== Aim ==
Reproduce every row below with "Click" swapped for "Tap" and all other text unchanged. Omit the pictures from your reply.

** BEGIN Raw data **

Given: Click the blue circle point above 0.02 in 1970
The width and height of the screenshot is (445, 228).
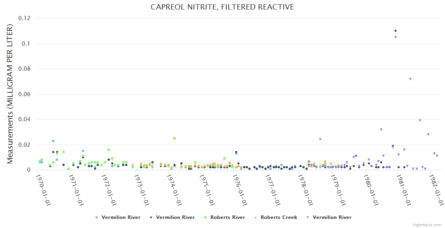Looking at the screenshot, I should 53,141.
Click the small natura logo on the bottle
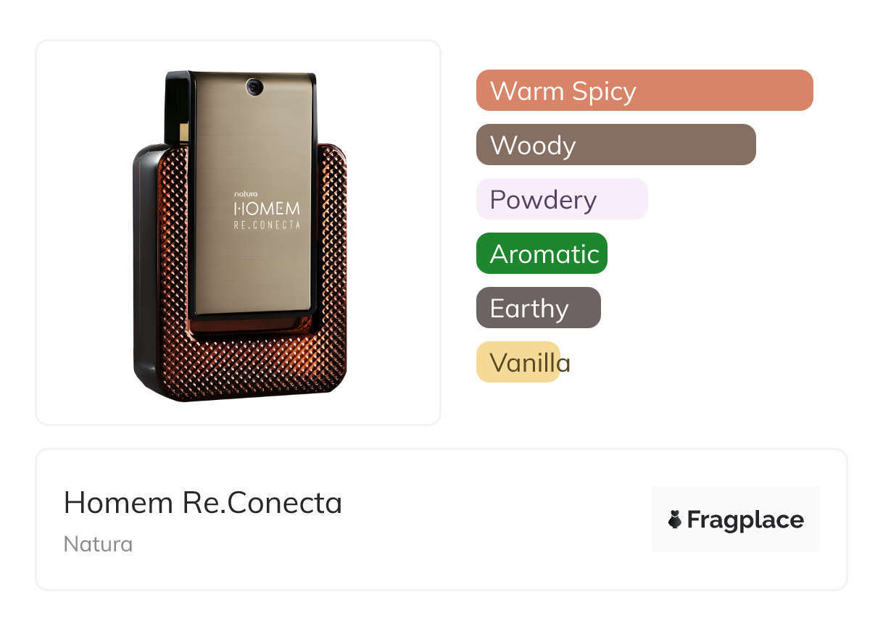Image resolution: width=883 pixels, height=626 pixels. 246,193
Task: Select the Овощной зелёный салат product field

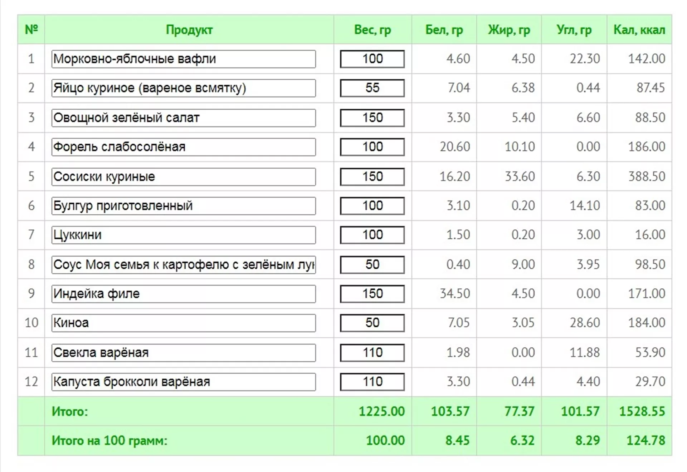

** END Raw data **

== Output for this task ==
Given: Tap the blue circle point above 0.02 in 1970
The width and height of the screenshot is (445, 228).
Looking at the screenshot, I should 53,141.
Tap the small natura logo on the bottle
Image resolution: width=883 pixels, height=626 pixels. 246,193
Task: Select the Овощной зелёный салат product field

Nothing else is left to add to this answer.